▶ **YOUR GOAL**
Restrict the output to the lines below starting at the one that contains "Screen dimensions: 924x578" and ending at the one that contains "Rate product knowledge with three stars", and restate them word for word, both ends included.
** Opening DATA IN THIS EXERCISE block **
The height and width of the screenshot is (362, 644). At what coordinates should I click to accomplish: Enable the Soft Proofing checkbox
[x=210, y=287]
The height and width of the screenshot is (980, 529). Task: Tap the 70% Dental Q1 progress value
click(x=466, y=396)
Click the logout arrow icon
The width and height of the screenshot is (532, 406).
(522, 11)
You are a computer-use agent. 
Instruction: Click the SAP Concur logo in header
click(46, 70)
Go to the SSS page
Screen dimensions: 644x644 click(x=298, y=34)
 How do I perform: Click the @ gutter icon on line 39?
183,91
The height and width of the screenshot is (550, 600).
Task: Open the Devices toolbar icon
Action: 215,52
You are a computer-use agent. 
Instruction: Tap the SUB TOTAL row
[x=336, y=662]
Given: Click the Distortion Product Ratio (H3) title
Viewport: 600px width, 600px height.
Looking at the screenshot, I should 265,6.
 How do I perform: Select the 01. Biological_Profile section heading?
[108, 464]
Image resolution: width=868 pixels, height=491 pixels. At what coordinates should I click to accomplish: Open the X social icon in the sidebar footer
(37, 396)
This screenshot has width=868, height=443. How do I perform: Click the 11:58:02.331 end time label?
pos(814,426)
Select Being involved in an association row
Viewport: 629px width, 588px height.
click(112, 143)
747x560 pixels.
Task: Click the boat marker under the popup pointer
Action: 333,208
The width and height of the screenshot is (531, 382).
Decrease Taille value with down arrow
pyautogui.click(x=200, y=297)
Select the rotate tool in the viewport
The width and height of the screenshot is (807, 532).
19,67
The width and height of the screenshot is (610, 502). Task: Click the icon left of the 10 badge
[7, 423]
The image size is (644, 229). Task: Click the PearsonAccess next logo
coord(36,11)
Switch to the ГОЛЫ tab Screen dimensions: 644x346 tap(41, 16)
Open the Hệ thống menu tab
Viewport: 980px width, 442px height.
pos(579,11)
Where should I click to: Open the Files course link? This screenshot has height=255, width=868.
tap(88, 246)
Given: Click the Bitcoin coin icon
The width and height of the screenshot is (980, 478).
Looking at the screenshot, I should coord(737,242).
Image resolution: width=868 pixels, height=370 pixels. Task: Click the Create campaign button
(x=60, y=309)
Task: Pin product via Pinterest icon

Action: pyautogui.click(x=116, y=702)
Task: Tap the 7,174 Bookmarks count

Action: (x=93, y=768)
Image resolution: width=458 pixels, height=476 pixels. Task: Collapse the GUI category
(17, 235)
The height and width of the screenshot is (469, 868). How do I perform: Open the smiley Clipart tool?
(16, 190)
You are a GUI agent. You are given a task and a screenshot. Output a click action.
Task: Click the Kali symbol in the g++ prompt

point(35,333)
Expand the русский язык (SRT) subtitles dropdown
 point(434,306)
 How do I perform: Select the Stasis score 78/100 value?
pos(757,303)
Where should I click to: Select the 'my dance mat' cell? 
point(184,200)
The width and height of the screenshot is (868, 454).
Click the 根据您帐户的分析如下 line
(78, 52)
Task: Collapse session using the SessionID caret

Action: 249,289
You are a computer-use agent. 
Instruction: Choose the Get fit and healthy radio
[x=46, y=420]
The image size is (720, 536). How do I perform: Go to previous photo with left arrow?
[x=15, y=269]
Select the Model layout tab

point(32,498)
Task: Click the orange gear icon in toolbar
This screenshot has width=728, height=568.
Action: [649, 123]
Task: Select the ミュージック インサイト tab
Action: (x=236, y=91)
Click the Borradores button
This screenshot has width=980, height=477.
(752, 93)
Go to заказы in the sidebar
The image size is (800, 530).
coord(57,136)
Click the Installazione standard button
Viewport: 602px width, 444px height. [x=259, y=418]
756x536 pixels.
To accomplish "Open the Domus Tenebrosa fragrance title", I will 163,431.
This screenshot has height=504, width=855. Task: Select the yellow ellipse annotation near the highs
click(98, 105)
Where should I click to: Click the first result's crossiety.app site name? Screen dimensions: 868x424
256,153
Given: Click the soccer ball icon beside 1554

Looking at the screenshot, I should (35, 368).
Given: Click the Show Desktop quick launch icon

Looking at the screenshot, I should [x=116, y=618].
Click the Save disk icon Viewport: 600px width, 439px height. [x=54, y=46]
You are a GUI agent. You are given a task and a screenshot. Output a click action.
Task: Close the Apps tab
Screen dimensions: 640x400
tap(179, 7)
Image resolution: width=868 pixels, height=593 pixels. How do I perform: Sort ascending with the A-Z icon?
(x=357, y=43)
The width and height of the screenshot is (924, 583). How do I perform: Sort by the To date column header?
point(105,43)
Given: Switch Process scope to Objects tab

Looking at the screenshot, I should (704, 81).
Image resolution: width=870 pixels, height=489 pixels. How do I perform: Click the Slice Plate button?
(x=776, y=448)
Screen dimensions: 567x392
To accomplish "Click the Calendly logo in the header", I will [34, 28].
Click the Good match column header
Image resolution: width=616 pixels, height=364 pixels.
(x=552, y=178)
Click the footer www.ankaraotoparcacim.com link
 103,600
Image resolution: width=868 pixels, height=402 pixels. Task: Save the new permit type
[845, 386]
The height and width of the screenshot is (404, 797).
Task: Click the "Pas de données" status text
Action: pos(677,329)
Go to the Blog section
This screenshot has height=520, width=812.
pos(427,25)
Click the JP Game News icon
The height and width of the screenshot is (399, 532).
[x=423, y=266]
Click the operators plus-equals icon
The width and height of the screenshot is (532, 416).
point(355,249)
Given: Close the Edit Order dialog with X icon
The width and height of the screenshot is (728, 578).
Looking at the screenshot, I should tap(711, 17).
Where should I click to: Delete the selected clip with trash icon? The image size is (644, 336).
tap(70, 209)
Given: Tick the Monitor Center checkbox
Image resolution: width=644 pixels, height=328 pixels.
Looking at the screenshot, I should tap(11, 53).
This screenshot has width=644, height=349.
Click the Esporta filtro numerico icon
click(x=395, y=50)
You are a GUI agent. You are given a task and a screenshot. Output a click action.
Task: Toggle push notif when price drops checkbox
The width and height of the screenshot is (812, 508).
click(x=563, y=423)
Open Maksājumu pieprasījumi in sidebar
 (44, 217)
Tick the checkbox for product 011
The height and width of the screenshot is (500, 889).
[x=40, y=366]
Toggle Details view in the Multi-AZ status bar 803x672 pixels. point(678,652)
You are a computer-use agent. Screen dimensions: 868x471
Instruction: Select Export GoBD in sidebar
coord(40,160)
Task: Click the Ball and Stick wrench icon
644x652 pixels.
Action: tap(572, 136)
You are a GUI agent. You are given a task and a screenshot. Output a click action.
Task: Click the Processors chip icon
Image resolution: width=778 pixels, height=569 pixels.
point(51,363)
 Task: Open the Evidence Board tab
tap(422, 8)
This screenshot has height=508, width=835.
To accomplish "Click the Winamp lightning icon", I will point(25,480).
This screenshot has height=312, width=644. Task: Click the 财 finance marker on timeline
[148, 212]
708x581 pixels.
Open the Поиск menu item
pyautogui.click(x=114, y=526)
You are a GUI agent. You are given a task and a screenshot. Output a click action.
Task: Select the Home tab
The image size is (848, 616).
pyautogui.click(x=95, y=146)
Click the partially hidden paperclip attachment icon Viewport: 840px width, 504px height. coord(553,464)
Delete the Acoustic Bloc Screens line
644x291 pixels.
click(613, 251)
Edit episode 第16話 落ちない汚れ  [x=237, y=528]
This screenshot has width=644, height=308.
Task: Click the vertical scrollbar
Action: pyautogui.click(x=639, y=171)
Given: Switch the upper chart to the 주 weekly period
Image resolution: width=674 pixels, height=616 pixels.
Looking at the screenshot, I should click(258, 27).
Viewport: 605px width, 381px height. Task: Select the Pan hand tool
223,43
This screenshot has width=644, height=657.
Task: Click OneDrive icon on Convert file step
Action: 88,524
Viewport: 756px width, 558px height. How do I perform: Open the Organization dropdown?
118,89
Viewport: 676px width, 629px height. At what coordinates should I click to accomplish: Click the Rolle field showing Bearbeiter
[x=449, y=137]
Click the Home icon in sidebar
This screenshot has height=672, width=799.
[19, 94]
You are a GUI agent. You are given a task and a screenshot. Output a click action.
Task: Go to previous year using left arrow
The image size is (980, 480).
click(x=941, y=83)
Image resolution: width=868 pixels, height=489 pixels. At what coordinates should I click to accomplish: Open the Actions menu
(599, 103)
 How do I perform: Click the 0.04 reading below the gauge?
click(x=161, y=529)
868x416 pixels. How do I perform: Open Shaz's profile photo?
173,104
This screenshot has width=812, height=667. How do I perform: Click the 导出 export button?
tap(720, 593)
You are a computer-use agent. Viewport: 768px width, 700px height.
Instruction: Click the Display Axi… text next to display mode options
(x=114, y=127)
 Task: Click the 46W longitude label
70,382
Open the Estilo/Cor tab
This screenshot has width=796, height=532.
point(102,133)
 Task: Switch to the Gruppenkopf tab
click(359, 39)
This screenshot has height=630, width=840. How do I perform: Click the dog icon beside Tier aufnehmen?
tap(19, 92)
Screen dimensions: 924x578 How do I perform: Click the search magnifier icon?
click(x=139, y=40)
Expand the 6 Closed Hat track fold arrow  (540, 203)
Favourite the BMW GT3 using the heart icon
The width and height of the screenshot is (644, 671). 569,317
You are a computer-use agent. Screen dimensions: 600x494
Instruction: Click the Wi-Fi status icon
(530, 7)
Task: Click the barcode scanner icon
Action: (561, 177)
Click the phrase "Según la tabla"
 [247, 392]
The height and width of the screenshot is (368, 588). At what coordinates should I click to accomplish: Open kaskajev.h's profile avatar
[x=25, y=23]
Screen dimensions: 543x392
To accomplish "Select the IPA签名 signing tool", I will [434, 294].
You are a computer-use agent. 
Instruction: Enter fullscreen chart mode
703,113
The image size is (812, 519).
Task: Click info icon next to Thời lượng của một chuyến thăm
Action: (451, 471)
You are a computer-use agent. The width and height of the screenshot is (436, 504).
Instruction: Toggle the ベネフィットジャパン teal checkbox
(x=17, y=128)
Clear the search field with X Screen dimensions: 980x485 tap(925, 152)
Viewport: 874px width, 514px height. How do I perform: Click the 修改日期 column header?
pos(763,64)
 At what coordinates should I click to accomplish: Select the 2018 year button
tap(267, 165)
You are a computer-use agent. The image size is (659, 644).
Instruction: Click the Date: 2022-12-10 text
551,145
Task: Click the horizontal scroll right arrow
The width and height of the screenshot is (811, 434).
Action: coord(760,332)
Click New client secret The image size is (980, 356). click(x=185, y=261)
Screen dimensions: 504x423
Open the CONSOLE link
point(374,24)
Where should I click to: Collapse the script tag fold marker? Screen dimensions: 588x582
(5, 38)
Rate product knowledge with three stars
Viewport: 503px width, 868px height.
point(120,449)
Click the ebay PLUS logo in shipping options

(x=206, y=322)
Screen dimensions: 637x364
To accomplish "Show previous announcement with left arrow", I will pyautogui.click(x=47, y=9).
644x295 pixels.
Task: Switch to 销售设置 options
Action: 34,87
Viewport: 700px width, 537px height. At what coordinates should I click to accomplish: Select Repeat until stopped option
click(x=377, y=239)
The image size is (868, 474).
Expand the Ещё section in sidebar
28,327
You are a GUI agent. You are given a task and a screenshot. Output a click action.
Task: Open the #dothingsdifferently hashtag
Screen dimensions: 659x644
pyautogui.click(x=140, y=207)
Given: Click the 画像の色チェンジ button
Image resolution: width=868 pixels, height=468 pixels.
** Closing DATA IN THIS EXERCISE block **
▶ **RESULT**
Screen dimensions: 924x578 How do I perform: Click the search magnifier icon?
click(x=139, y=40)
Expand the 6 Closed Hat track fold arrow  (540, 203)
Favourite the BMW GT3 using the heart icon
The width and height of the screenshot is (644, 671). 569,317
You are a computer-use agent. Screen dimensions: 600x494
Instruction: Click the Wi-Fi status icon
(530, 7)
Task: Click the barcode scanner icon
Action: (561, 177)
Click the phrase "Según la tabla"
 [247, 392]
The height and width of the screenshot is (368, 588). At what coordinates should I click to accomplish: Open kaskajev.h's profile avatar
[x=25, y=23]
Screen dimensions: 543x392
To accomplish "Select the IPA签名 signing tool", I will [434, 294].
You are a computer-use agent. 
Instruction: Enter fullscreen chart mode
703,113
The image size is (812, 519).
Task: Click info icon next to Thời lượng của một chuyến thăm
Action: (451, 471)
You are a computer-use agent. The width and height of the screenshot is (436, 504).
Instruction: Toggle the ベネフィットジャパン teal checkbox
(x=17, y=128)
Clear the search field with X Screen dimensions: 980x485 tap(925, 152)
Viewport: 874px width, 514px height. How do I perform: Click the 修改日期 column header?
pos(763,64)
 At what coordinates should I click to accomplish: Select the 2018 year button
tap(267, 165)
You are a computer-use agent. The image size is (659, 644).
Instruction: Click the Date: 2022-12-10 text
551,145
Task: Click the horizontal scroll right arrow
The width and height of the screenshot is (811, 434).
Action: coord(760,332)
Click New client secret The image size is (980, 356). click(x=185, y=261)
Screen dimensions: 504x423
Open the CONSOLE link
point(374,24)
Where should I click to: Collapse the script tag fold marker? Screen dimensions: 588x582
(5, 38)
Rate product knowledge with three stars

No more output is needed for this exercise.